What does COP15 stand for?

COP15 is the official name of the Copenhagen climate change summit — the 15th Conference of the Parties (COP) under the United Nations Framework Convention on Climate Change (UNFCCC). The COP is the highest body of the UNFCCC and consists of environment ministers who meet once a year to discuss developments in the convention.

Which countries are taking part in the climate change summit, and how many people will be there?

One hundred and ninety-two countries have signed the climate change convention. More than 15,000 officials, advisers, diplomats, campaigners and journalists are expected to attend COP15, joined by heads of state and government.

Who are the main players?

Developing countries, including China and India, believe it is the responsibility of wealthy industrialised nations such as the UK and US to set a clear example on cutting carbon emissions. Significantly, the US rejected the 1997 Kyoto protocol, with George Bush arguing that the 5% reductions required by Kyoto would "wreck [the American] economy" while making no demands on emerging economies. COP15's chances of success have been improved by President Barack Obama's stated intention to achieve an 80% reduction of greenhouse gas emissions by 2050.

In April, the secretary of state, Hillary Clinton, acknowledged the role the US had played in past climate emissions at a gathering of officials from the world's 17 largest economies. She said the US was "determined to make up for lost time both at home and abroad". "The US is no longer absent without leave," she said.

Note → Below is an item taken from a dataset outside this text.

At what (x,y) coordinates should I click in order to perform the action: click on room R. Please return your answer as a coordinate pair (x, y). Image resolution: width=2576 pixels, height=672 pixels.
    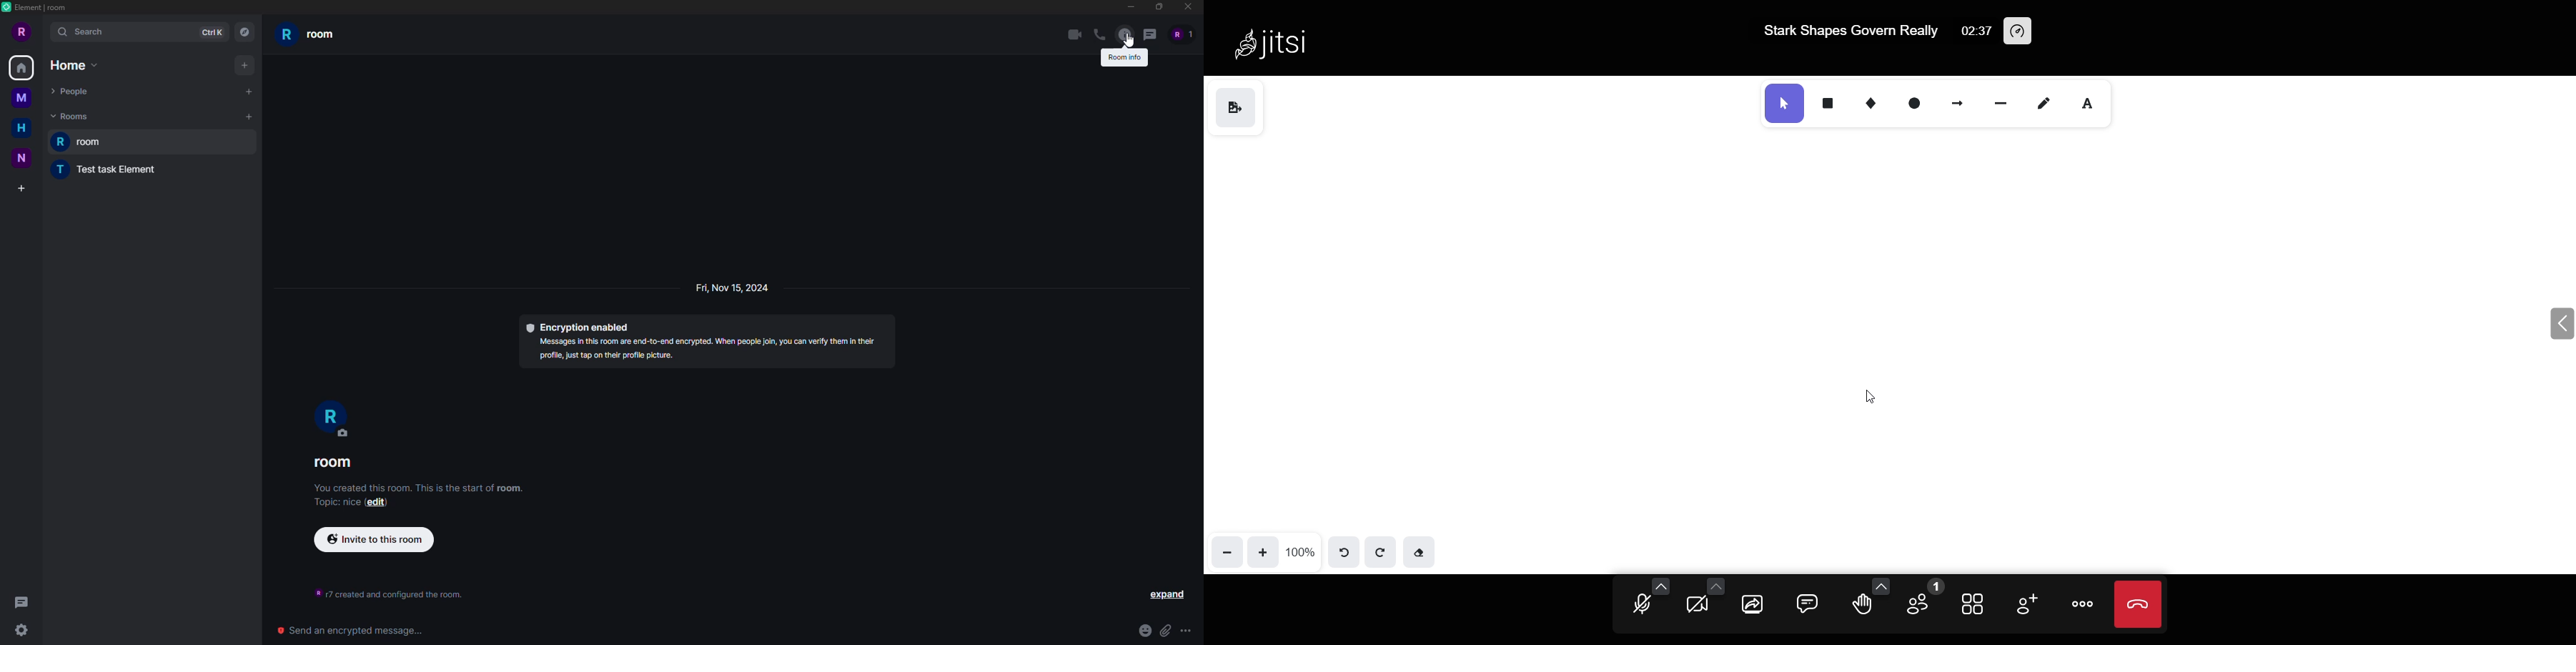
    Looking at the image, I should click on (155, 142).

However, Denmark's minister for climate and energy, Connie Hedegaard, has warned that American leadership on climate change will be undermined if the Obama administration does not pass laws swiftly to reduce carbon pollution.

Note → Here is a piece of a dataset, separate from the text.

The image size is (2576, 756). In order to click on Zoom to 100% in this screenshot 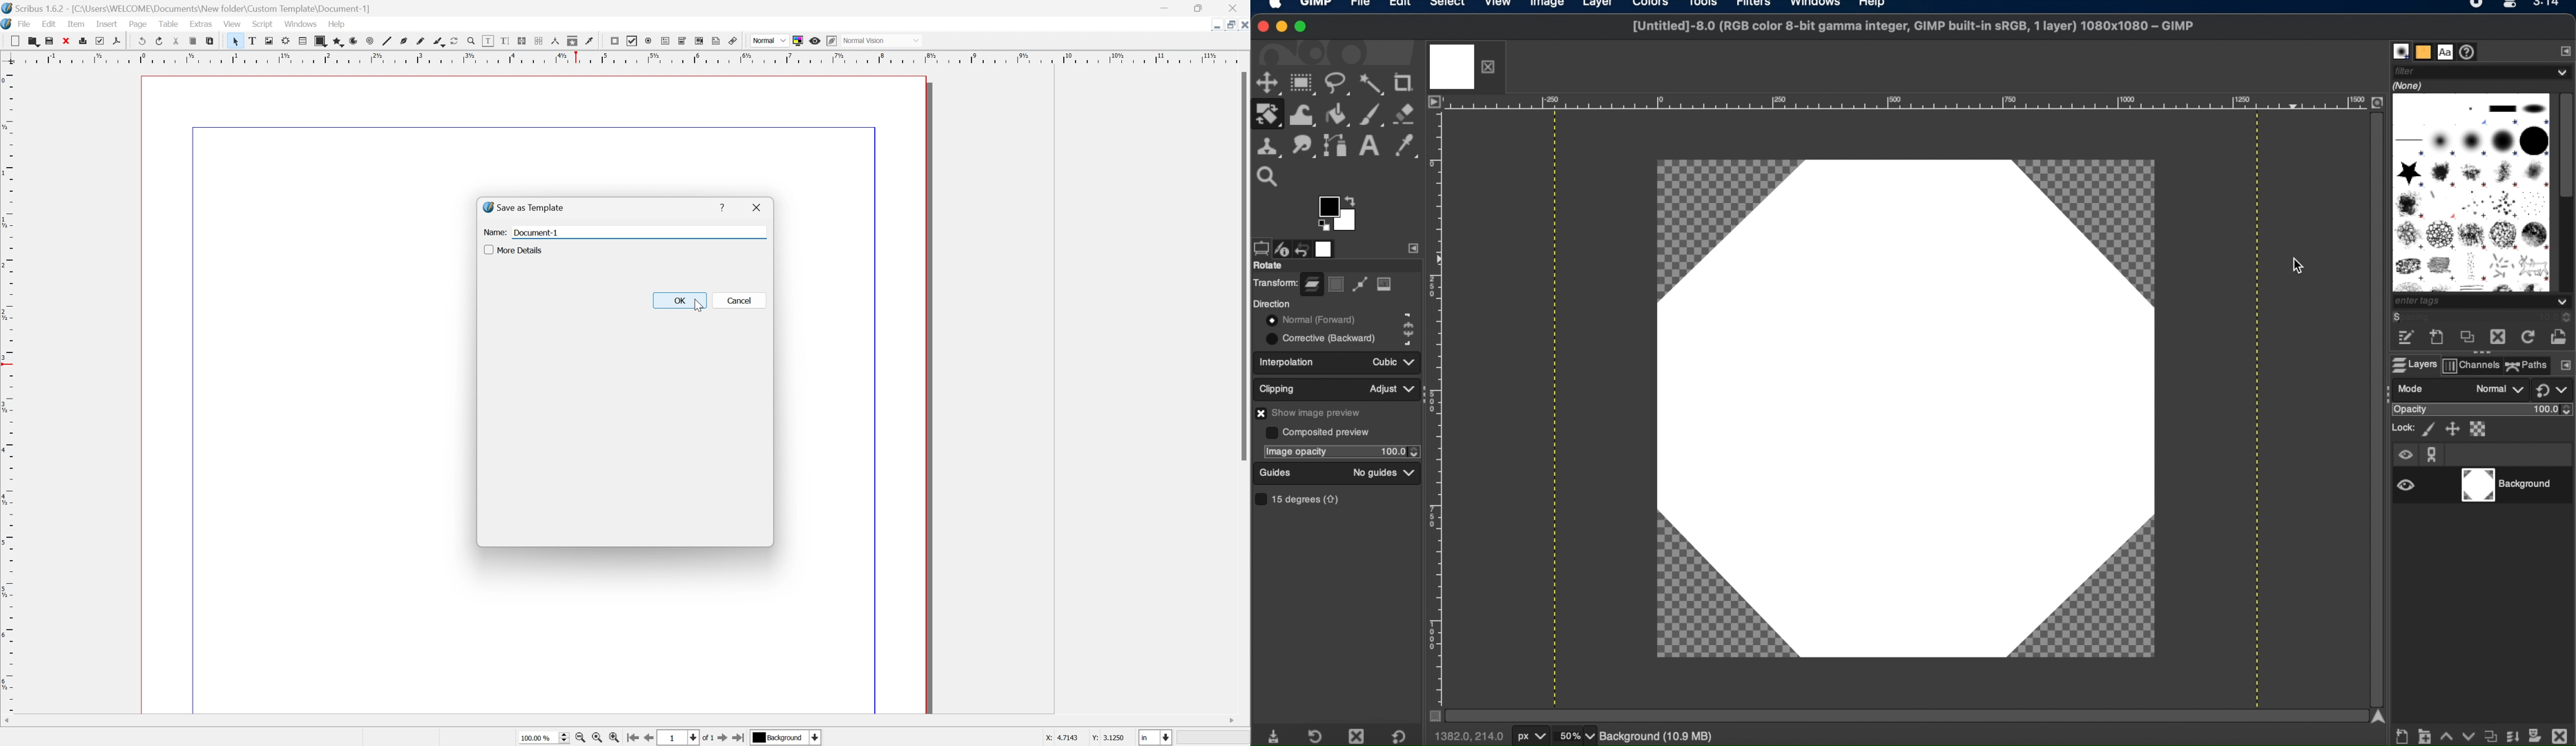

What does the summit hope to achieve?

Officials will try to agree a new climate treaty as a successor to the Kyoto protocol, the first phase of which expires in 2012. According to Yvo de Boer, executive secretary of the UNFCCC, the four essentials needing an international agreement in Copenhagen are:

1 How much are industrialised countries willing to reduce their emissions of greenhouse gases?

2 How much are major developing countries such as China and India willing to do to limit the growth of their emissions?

3 How is the help needed by developing countries to engage in reducing their emissions and adapting to the impacts of climate change going to be financed?

4 How is that money going to be managed?

What are the sticking points?

The main issue is that of "burden-sharing". Climate scientists say that the world must stop the growth in greenhouse gas emissions and start making them fall from around 2015 to 2020. By 2050 they estimate the world must cut its emissions by 80% compared with 1990 levels to limit global warming to a 2C average rise.
Money is also a major issue. The developing countries know they must hand over hundreds of billions of pounds to poorer nations, to help them adapt to the likely consequences. Earlier this year, Gordon Brown said this climate funding needed to reach $100bn a year by 2020. If the recent recession has made rich countries less willing to part with their cash, this could raise tensions in Copenhagen

But which countries must make the cuts and by how large should they be? For example, the rapidly growing Chinese economy has recently overtaken America as the world's largest emitter of carbon dioxide. Yet America has historically emitted far more emissions than China, and on a per capita basis Chinese emissions are around a quarter of those of the US.

The Chinese government argues that it has a moral right to develop and grow its economy — carbon emissions will inevitably grow with it. There is also the issue of industrialised nations effectively outsourcing carbon emissions to developing nations such as China. This is a consequence of huge quantities of carbon-intensive manufacturing taking place in China on behalf of buyers in the west. It wants consumer countries to take responsibility for the carbon emissions generated in the manufacture of goods, not the producer countries that export them.

Problems such as these have cast doubts on whether COP15 can succeed. There are also concerns about whether any action we take now to prevent climate change may be too little too late. A Guardian poll revealed almost nine out of 10 climate scientists do not believe political efforts to restrict global warming to an additional 2C — the level the EU defines as "dangerous" — will succeed.